Tuesday, December 9, 2008

Content For Free?

Creating fresh, interesting content about your industry can be a tough challenge. I think we all know a marketer (not us, of course, but someone we know) who has run out of ideas after a few months of creating content, and because of that, a marketing campaign falls flat. B2B marketing usually involves quite a bit of buyer education and establishment of trust and expertise. This involves helping the prospective buyer learn about your industry, your market, your products on their own. That can take many months. That's a lot of content.

So, here's a way to short-cut that. There are often numerous people within your industry, or even within your company who are creating content on a variety of blogs. You, being in the industry, are probably tracking it all in great detail. Use that to help educate your audience.

The bloggers will enjoy the free exposure, your audience gets rich content, and you look like a hero for producing a great monthly education piece without the usual late nights of content creation.

In the "Feeds" area, under "Communicate", add a feed from a good industry source. All you have to do is drop in the URL for the RSS of the feed. I'll grab the feed for the Digital Body Language blog (the sister blog of this one), and add it in.

Eloqua automatically grabs the feed content and makes it acessible for you to use anywhere you like. Emails, hypersites, etc, can all have the content automatically dropped in just by adding a reference to the feed. Any clicks on the feed items will also be tracked as part of that person's profile.

You can, of course, create the feed items directly from content within Eloqua, but more on that another time.

Now you're ready to use the feed content in your own marketing. I'll go through an example of dropping it into an email, but the same applies in Hypersites if you want fresh content on your landing pages.

In the email editor, at the bottom of the editor, you'll have a link for "Insert Feed" if you have the capability enabled. Put your cursor where you want to insert the feed content (often a side-bar is the best bet) and click Insert Feed.

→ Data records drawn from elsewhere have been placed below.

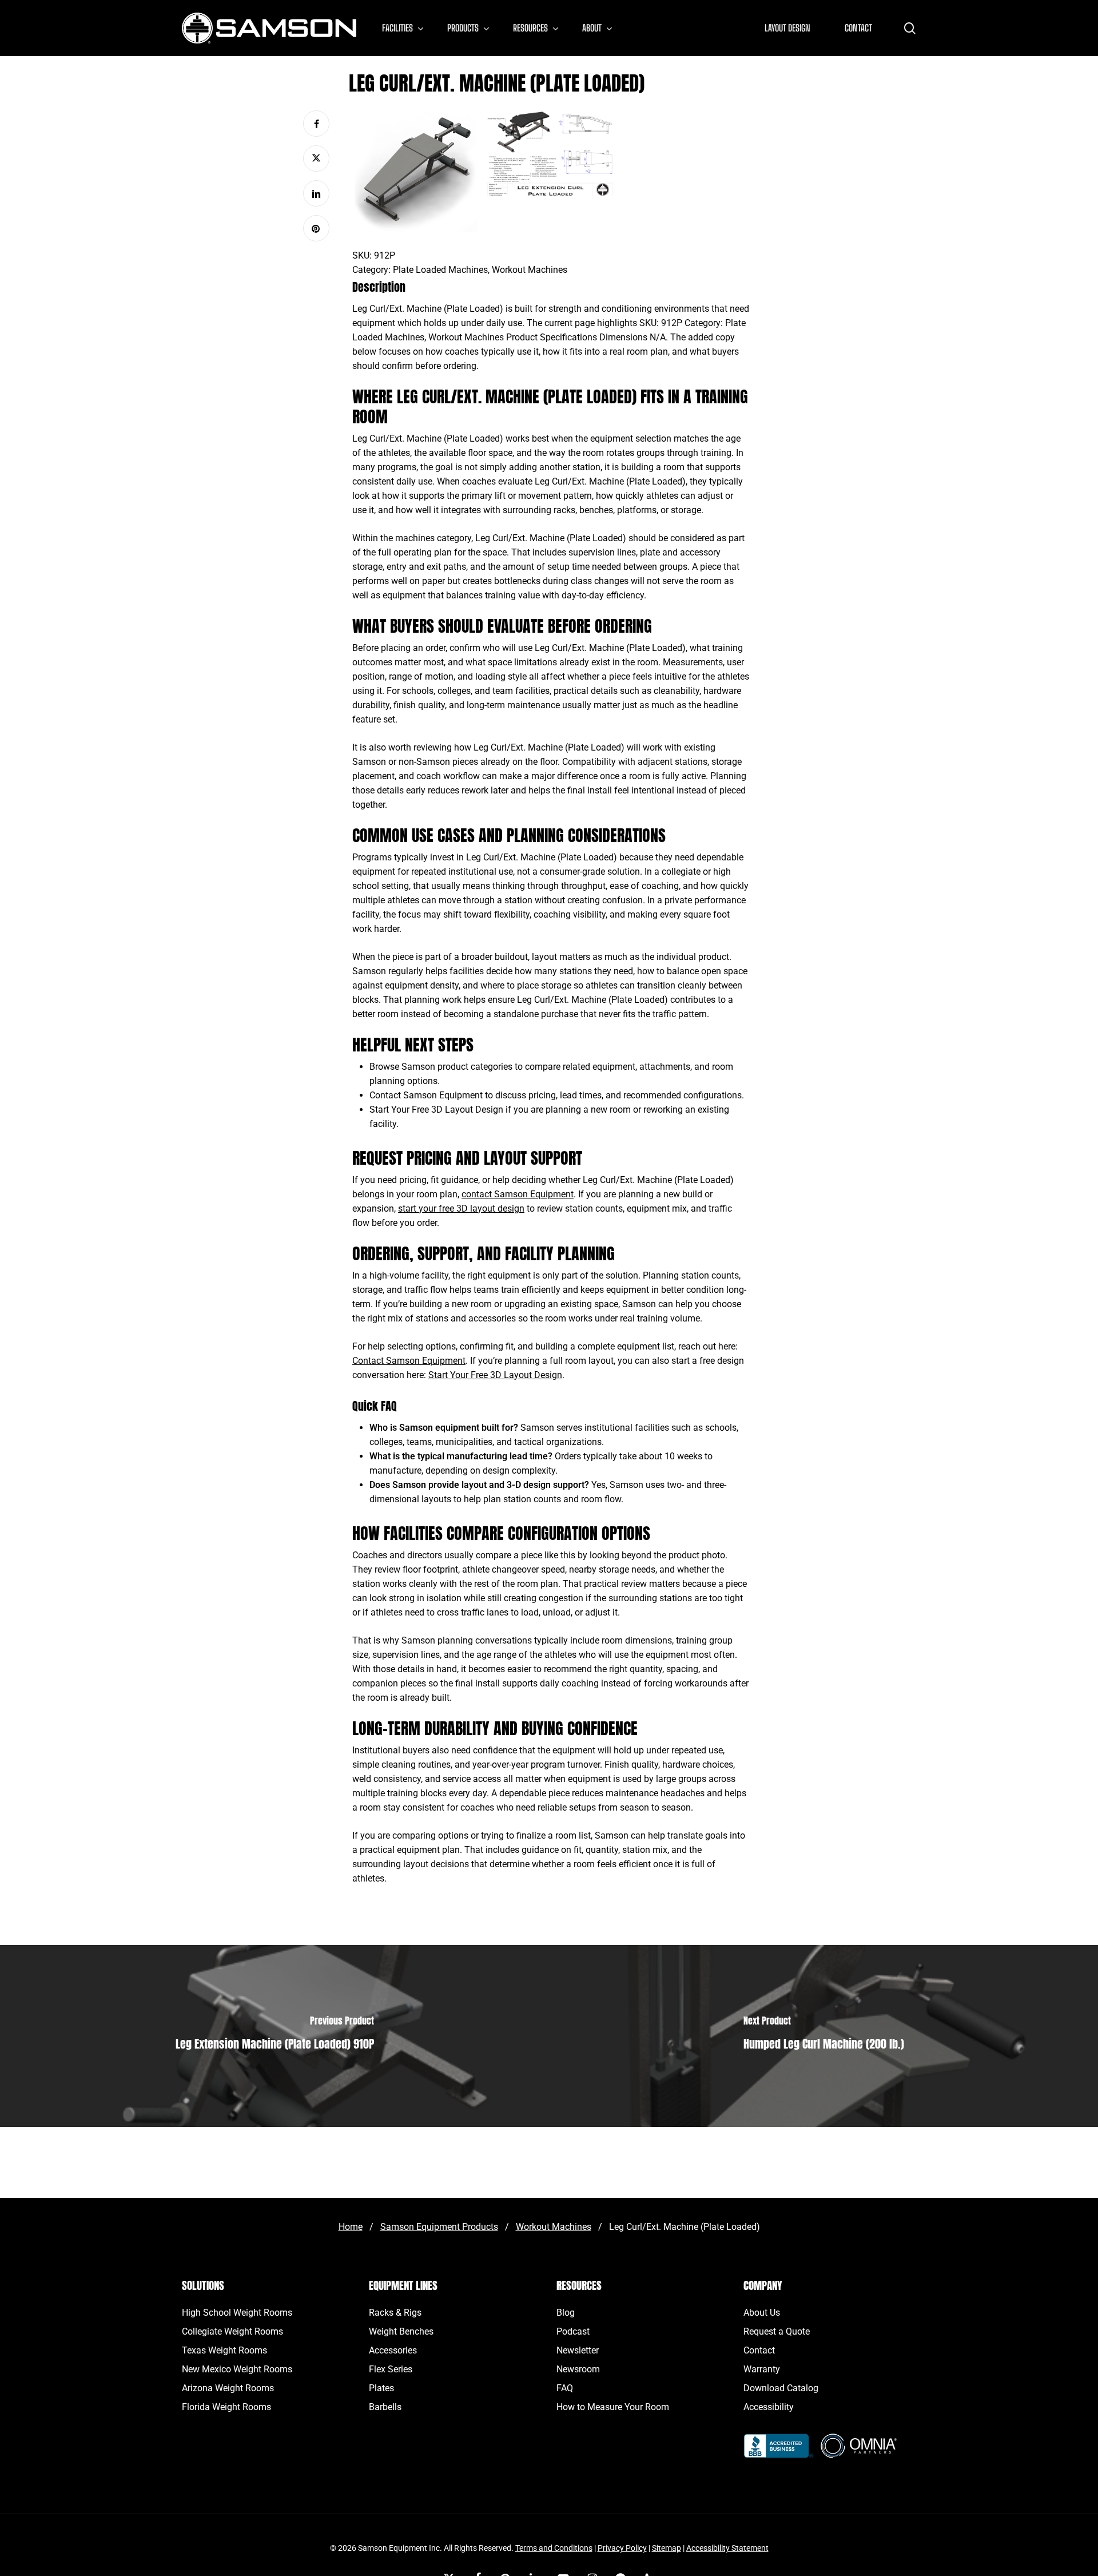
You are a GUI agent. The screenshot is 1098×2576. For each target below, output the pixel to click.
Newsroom (578, 2369)
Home (351, 2226)
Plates (381, 2388)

You'll be presented with a dialog box that lets you configure how you want to work with this feed - don't worry, you can always click on the feed content to change the settings later.

Essentially, you're picking how many items you want to insert, what style and appearance you want, and whether you're inserting the content once, as static content, or in real time as the email is sent.

Unless you have a specific set of content you are interested in, the best bet is an automatically updated feed, as it pulls fresh content on the fly.

That's all you need to do, now your email contains a feed from the blog you have picked, and you can see what topics are of interest to your audience out of those blogs.

This is a new area for us, so if you've started using it and have an interesting story, or feedback on it, I'd be very interested in hearing from you. I know that it's popular in both Sports Marketing (lots of interesting post-game commentary), and Financial Services organizations (plenty of up-to-the-minute market news), but if you're using this in a different way, drop me a line and let me know your thoughts.


Ben Smithson said...

Hi, great post. Do you have any tips on formatting the RSS better? I plopped mine in to a html e-mail and the layout got all jacked up. Maybe I should be putting it in a content section (eCollateral) instead?

Steven Woods said...

Sorry for the delay on this, thanks for the comment. Someone from the team will reach out to you to see what the challenges are - should be fairly flexible formatting there.

Chris said...

Is there any way to trigger emails to contact groups or program members based on when the rss feed content changes?

Steven Woods said...

Unfortunately, not that I know of... good thought though.